The number one goal is no longer about survival but about what to do to stay relevant. Digital Data Explosion has got a lot to do with this as the amount of data is doubling year over year. The Return on Investment based on the maturity of Business Intelligence within the CUs has four stages:
- Descriptive Analytics is about What Happened.
- Diagnostic Analytics is Why Did It Happen.
- Predictive Analytics is about What Will Happen.
- Prescriptive Analytics is Making It Happen.
The maturity progresses as we grow and develop data analytics.
Data also has some downfalls if not careful while handling it. One example of its positive side is big data hospitals. They effectively reduced the wasteful spending caused by duplicate patient records, identified patients who are most at the risk of needing further expensive procedures and cut down on patient readmissions. Data can be used for anything. CUs play an active role in financial wellness. Big data or small data done right can help deliver personalized, tangible help. We need data to compete. Effective Big Data Strategy can drive better business results and growth. CUs can no longer resist an investment in big data. Their greatest advantage is the trust their members have on them as their advisors.
Filene, a research institute, did a research on data-driven CU which requires appropriate technology, people and organizational framework. The importance of leadership as it plays an integral role and that resistance to data initiative can lead to cultural distrust of data. Their result was to avoid departmentalization, data has a three-prong journey as beginning, understanding, and decisions and the outcome and the 3V’s of Data. Volume is the size of the data, Velocity is how often we’re getting data and Variety is the kind of data. Conquering the 3V’s of data leads to success. Certain questions raised with regard to the three include
- Volume of data storage as to how much historical data is required, security of data and what is necessary and helpful.
- Velocity of data in respect of real-time or batch data and how can we get third party information.
- Variety of data in regards whether it is core structured or unstructured and the resource of data.
The key components of analytical strengths are Technology, People and Organization. The technology consists of quality, analytical tools used, data infrastructure and data management. People comprise of analytical skills, ability to generate insights that lead to outcomes, leadership & cultural attitudes that support and foster evidence-based decision making. The organization encompasses thoroughness of measurements in place, analysis processes defined and integrated into operational activities and data governance.
The different stages of analytical maturity from low to high are:
ANALYTICALLY IMPAIRED → LOCALIZED ANALYTICS → ANALYTICAL ASPIRATIONS → ANALYTICAL COMPANIES → ANALYTICAL COMPETITORS
Analytical Maturity is the lack of internal skill sets and capabilities being limited to the specific area in the organization. To overcome this, employees should be encouraged to trust and value information and knowledge. They should desire to know more about data and run with data analytics to increase up to that maturity stage. The basic of data is to move from muck work to focus on the business at hand. The spending of big data today is in machine learning and adding transactional variables to traditional scoring models.

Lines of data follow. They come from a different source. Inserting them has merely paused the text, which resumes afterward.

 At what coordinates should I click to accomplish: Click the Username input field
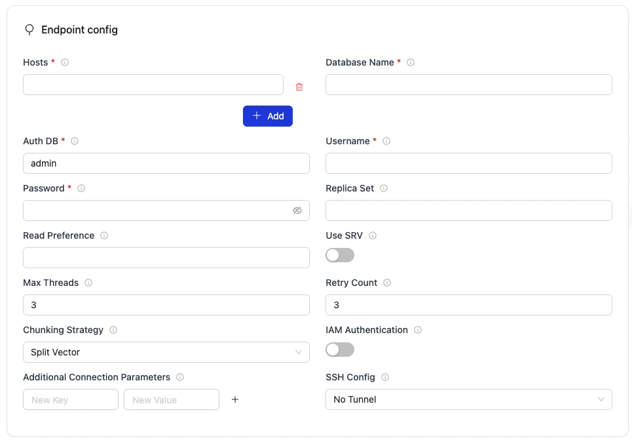[x=468, y=163]
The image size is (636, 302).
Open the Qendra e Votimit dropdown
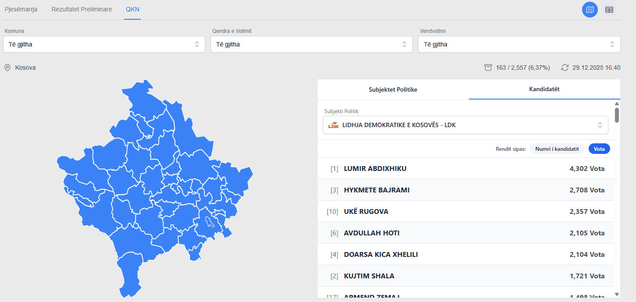[x=311, y=44]
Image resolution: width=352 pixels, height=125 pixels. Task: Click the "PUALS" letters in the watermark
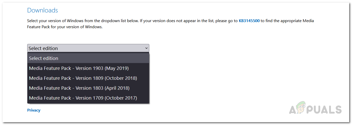pyautogui.click(x=326, y=110)
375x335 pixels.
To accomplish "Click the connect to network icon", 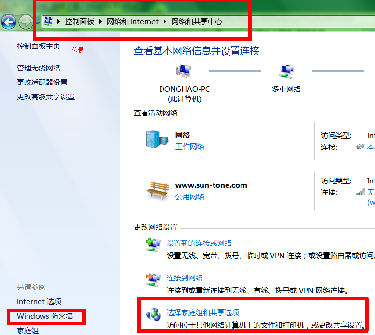I will click(153, 279).
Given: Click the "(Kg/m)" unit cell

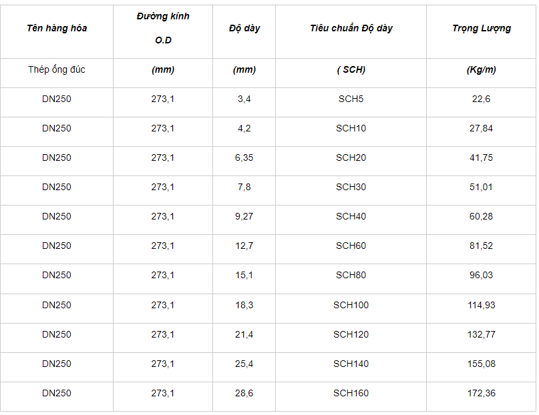Looking at the screenshot, I should click(481, 69).
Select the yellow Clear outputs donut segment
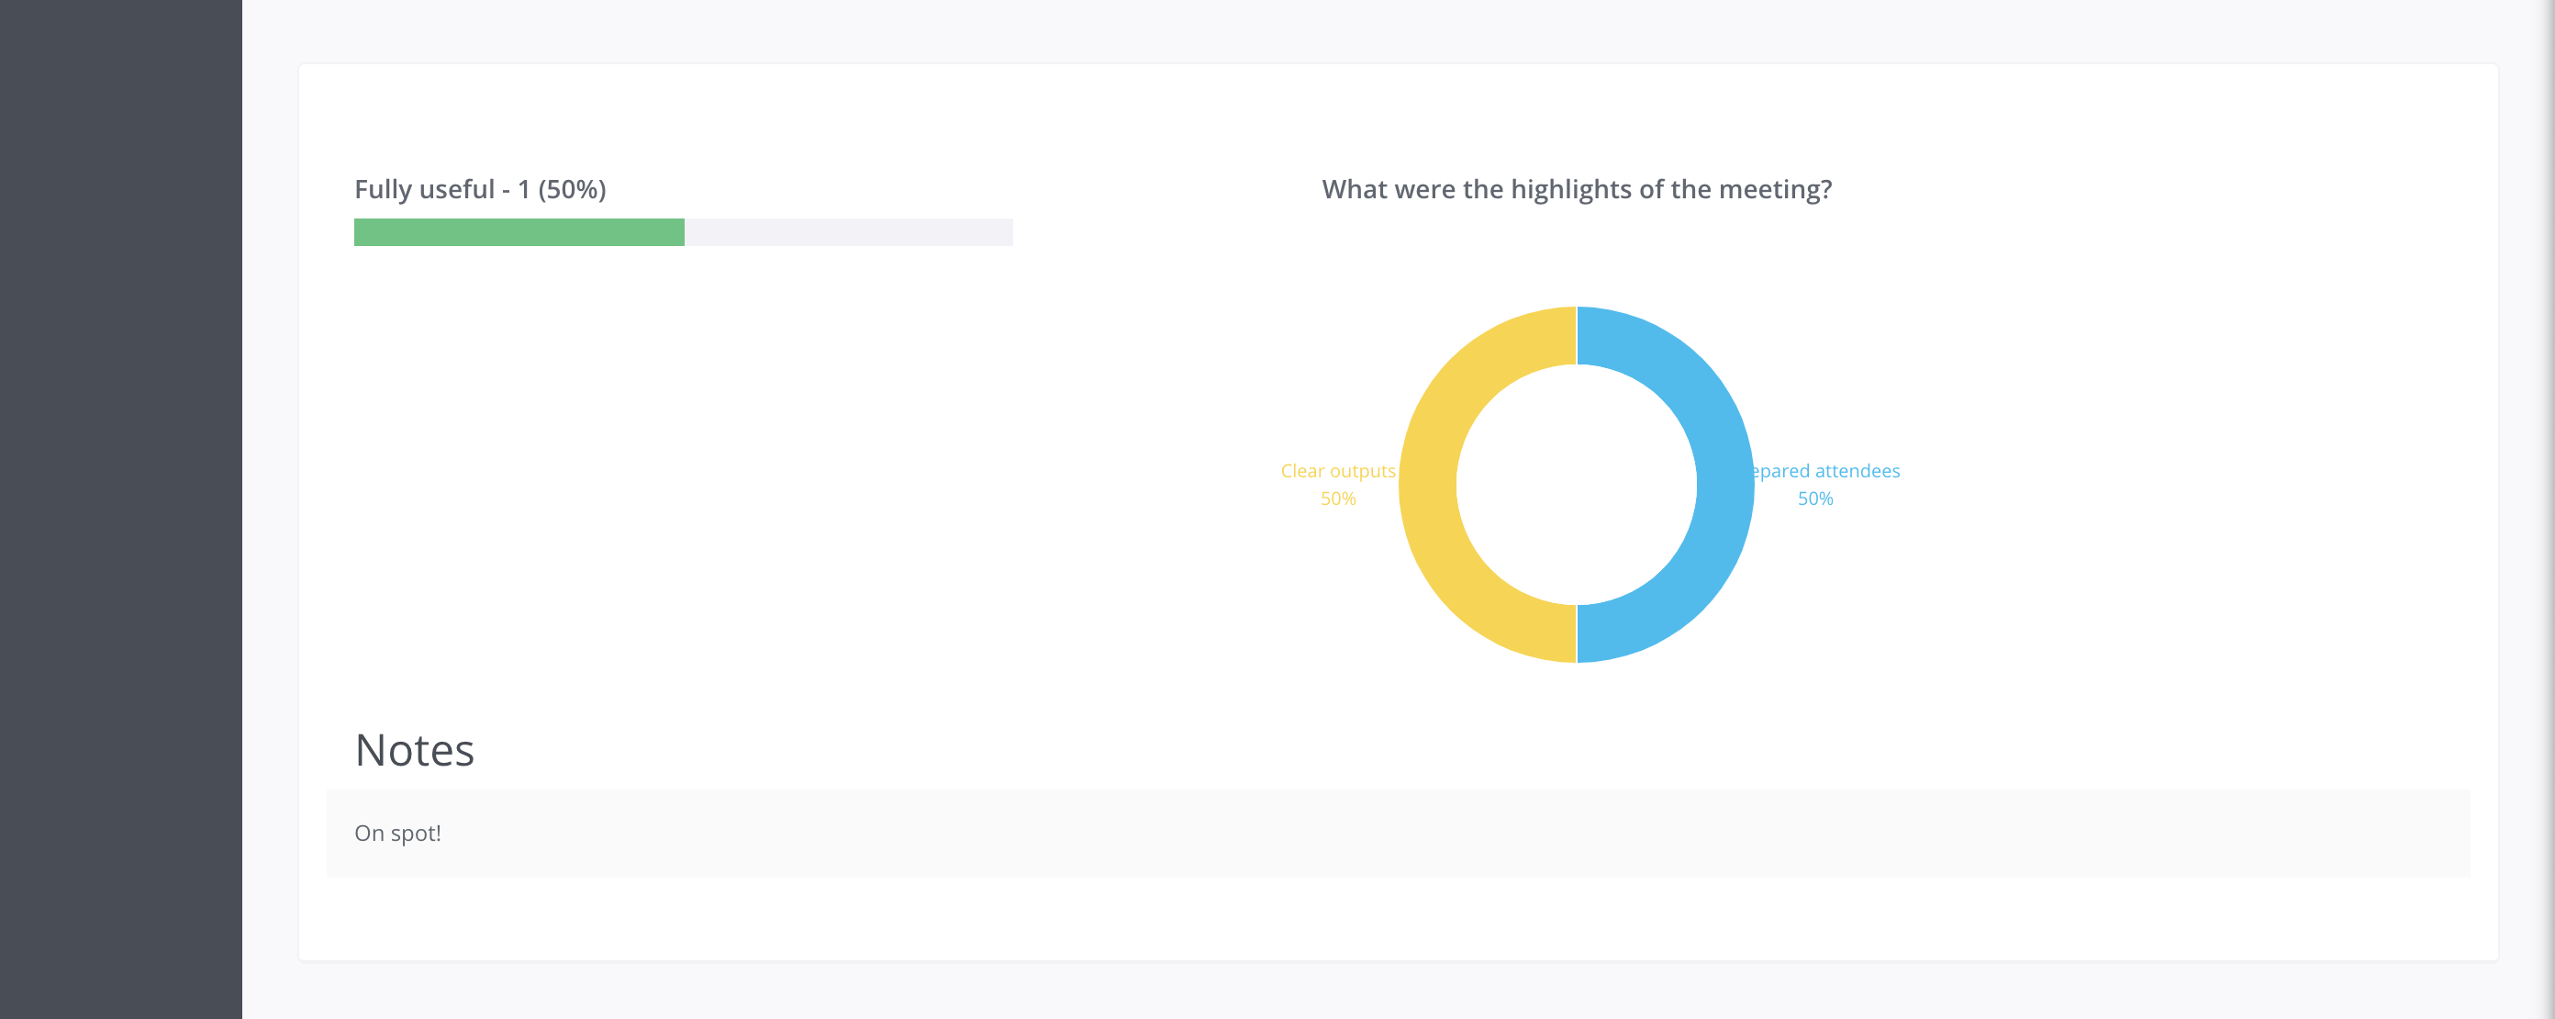This screenshot has height=1019, width=2555. coord(1428,485)
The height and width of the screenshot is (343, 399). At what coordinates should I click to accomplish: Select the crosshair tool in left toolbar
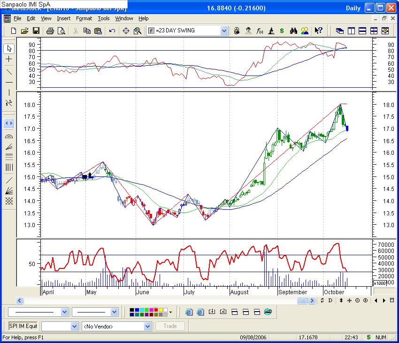tap(9, 60)
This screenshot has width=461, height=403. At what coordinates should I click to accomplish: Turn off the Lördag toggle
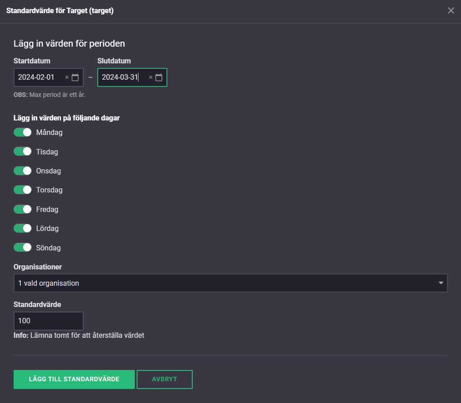pos(23,228)
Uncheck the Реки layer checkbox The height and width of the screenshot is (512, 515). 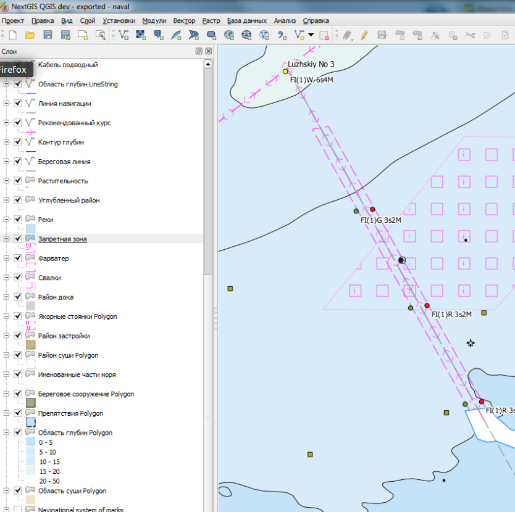[17, 219]
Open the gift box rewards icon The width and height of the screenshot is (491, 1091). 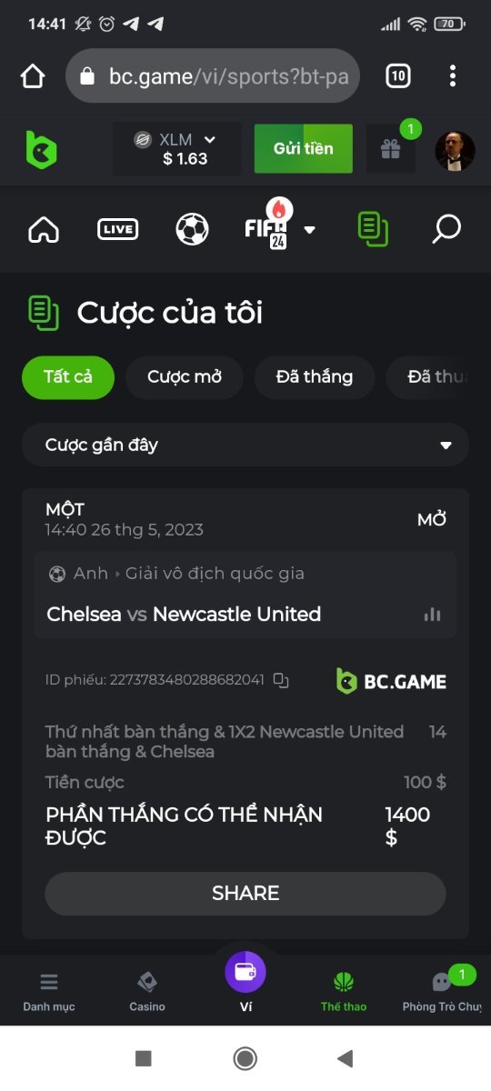click(x=391, y=149)
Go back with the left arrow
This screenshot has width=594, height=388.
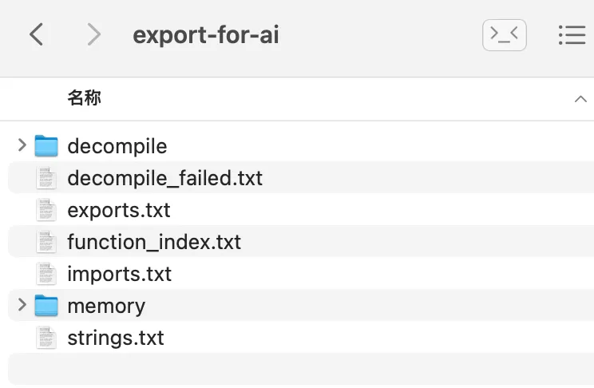point(36,34)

The general findings with research involve product progression, improved data scoring and more precise data needs. The goal is to see what next best product to sell or Product Prediction and the Prediction of Member’s Life-Cycle through cluster analysis. The various possibilities that open up entail patterns of usage to shape delivery channel investment, spending habits, spending patterns, where do members contribute to providing engaging rewards that resonate. It is imperative to serve member financial goals through algorithmic underwriting and machine learning.
Algorithms for financial behaviors cover credit score education and tracking, credit monitoring and alerts, dynamic pre-qualified offers and personalized financial content. Algorithms achieve prediction of Member’s Credit Score based on their transaction data and Prediction of Member Credit Risk. It helps in improving delinquency predictions, especially within a specific credit band.
In the end, by focusing on data CUs can know better what their members’ needs are based on their actions. CUs can find ways to offer members an alternative and identify opportunities to collaborate with other CUs on common data needs or challenges. Data needs to be looked at to survive regardless of the size of the CU. They need to transform data insights into a competitive advantage over big banks that invest in the latest in data trends for efficiency gains. It all depends on how to use data. CU should always have member’s best interest in mind as the end result.